Phew - now that git-bugreport looks to be on the path to 'next' I get to
work on hooks again :) Forgive me for the late reply.

> 
> > This means that we could do something like this:
> >
> > [hook "/path/to/executable.sh"]
> > 	event = pre-commit
> > 	order = 123
> > 	mustSucceed = false
> > 	parallelizable = true
> >
> > etc, etc as needed.
> 
> You can do
> 
>     [hook "pre-commit"]
> 	order = 123
> 	path = "/path/to/executable.sh"
> 
>     [hook "pre-commit"]
> 	order = 234
> 	path = "/path/to/another-executable.sh"
> 
> as well, and using the second level for what hook the (sub)section
> is about, instead of "we have this path that is used for a hook.
> What hook is it?", feels (at least to me) more natural.

Yeah, I see what you mean, and it's true I misread the notes and
misremembered Peff's suggestion. I was reworking my RFC patch some
today, and noticed that the following two configs:

A.gitconfig:
  [hook "pre-commit"]
    command = "/path/to/executable.sh"
    option = foo
  [hook "pre-commit"]
    command = "/path/to/another-executable.sh"

B.gitconfig:
  [hook "pre-commit"]
    command = "/path/to/executable.sh"
  [hook "pre-commit"]
    option = foo
    command = "/path/to/another-executable.sh"

are indistinguishable during the config parse - both show up during the
config callback looking like:

  value = "hook.pre-commit.command"; var = "/path/to/executable.sh"
  value = "hook.pre-commit.option"; var = "foo"
  value = "hook.pre-commit.command"; var = "/path/to/another-executable.sh"

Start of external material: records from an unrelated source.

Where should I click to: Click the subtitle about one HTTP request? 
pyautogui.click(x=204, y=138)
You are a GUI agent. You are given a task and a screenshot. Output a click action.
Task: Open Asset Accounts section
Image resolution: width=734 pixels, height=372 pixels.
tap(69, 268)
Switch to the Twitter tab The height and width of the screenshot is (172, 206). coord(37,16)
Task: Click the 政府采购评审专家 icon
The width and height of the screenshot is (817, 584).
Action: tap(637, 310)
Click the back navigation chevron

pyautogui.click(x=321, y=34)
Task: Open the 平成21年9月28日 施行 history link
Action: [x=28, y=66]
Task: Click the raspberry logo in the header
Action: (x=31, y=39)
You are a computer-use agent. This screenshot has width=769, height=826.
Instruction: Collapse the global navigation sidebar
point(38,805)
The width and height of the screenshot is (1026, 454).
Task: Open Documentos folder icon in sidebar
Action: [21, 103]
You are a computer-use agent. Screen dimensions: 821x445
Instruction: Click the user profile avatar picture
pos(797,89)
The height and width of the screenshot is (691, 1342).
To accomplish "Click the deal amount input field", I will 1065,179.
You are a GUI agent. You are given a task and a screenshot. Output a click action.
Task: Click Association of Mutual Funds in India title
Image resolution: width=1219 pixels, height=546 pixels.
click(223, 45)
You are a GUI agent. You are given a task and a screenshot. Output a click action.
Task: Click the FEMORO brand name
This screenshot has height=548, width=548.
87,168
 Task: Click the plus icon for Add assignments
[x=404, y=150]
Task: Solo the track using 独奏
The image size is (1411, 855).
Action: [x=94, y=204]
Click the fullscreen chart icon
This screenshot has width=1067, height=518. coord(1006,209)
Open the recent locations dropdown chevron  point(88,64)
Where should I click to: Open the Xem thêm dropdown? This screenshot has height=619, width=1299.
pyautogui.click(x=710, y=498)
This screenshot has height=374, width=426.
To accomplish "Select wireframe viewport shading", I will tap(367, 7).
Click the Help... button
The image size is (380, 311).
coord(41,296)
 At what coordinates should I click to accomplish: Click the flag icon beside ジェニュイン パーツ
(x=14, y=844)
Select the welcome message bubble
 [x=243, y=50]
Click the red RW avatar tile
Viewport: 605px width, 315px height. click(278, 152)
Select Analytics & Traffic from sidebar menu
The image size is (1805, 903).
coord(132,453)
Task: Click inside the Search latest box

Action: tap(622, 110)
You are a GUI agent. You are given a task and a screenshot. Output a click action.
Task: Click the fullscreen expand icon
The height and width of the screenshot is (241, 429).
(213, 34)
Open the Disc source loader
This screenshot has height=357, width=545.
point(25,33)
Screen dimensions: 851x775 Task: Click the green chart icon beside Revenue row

I didn't see anything to get around this in the config parser library;
if I missed it I'd love to know.

Using the hook path as the subsection still doesn't help, of course. I
think the only way I see around it is to require a specific value at the
beginning of each hook config section, e.g. "each hook entry must begin
with 'command'"; that means that the config parser callback can look
something like:

  parse section, subsection, key
  if section.subsection = "hook.pre-commit":
    if key = "command":
      add a new hook to the hook list
    else:
      operate on the tail of the hook list

The price of this is poor user experience for those handcrafting their
own hook configs, but I don't think it's poorer than carefully spelling
out "123:~/my-hook-path.sh:whatever:other:options" or something. I'll
add that I had planned to teach 'git-hook' to write and modify config
files for the user with an interactive-rebase-like UI, so a brittle
config layout might not be the end of the world.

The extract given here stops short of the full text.